§ Written exercise: Please list each distinct username that posts a comment in the issue thread below, in the order each first appears.

§ Text shown:
★ ★ ★ ★
[5pt] Make sure ps-stacks can receive recommendation from Thoth #326

pacospace · 2021-09-01T12:47:03Z

Describe the bug
As User of Thoth PS images,

I want to have continous updates on software stacks to be maintained by Thoth services.

To Reproduce
Steps to reproduce the behavior:

Run thamos advise on all ps-stacks

Expected behavior
All ps-* stacks can be advised by Thoth (all integration tests are green for ps-stacks: thoth-station/integration-tests#204)

Screenshots

Additional context
ps-*:

goern · 2021-09-15T09:57:29Z

/priority important-soon
/assign @codificat
/triage accepted

goern · 2022-01-14T13:48:13Z

any update on this?

sesheta · 2022-04-14T16:12:09Z

Issues go stale after 90d of inactivity.
Mark the issue as fresh with /remove-lifecycle stale.
Stale issues rot after an additional 30d of inactivity and eventually close.

If this issue is safe to close now please do so with /close.

/lifecycle stale

codificat · 2022-04-26T11:20:11Z

/remove-lifecycle stale

codificat · 2022-05-02T11:58:45Z

In the last integration test runs for aws-prod there are errors in some of the ps-* tests: ps-cv-{pytorch,tensorflow} and ps-nlp-tensorflow due to tmieouts:

2022-05-02 03:41:12,899 thoth.adviser.run           ERROR: Child exited with exit code 10
2022-05-02 03:25:01,696 thoth.adviser.run           ERROR: Resolver was killed as allocated CPU time was exceeded - https://thoth-station.ninja/j/cpu_time_exceeded

Other related integration tests succeeded.

In the last run of integration tests for smaug-prod, ps-* tests failed with HTTP 400 codes (bad request), e.g.
★ ★ ★ ★
§ Entries:
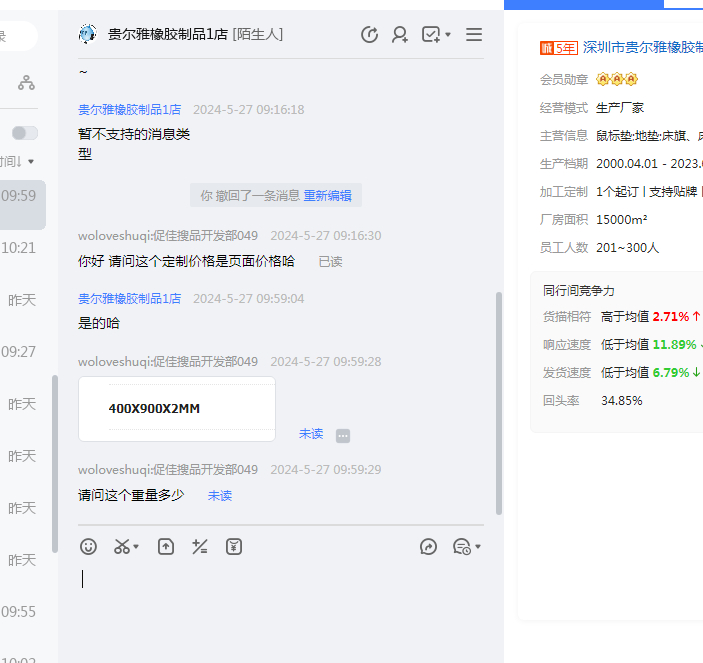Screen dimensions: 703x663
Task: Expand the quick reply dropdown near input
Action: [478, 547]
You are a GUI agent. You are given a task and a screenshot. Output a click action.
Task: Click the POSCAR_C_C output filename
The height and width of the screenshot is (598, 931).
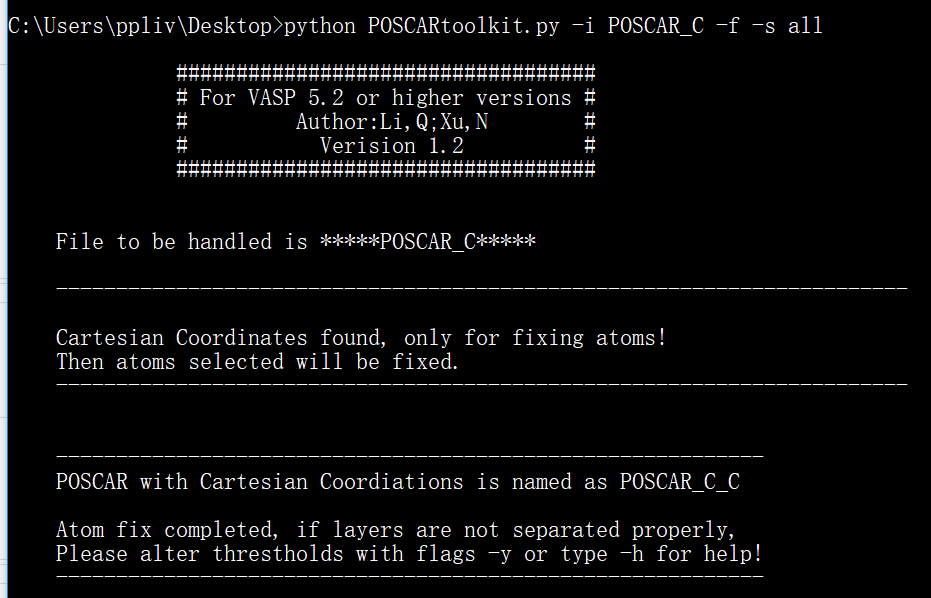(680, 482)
★ ★ ★ ★
§ Final result: pacospace, goern, sesheta, codificat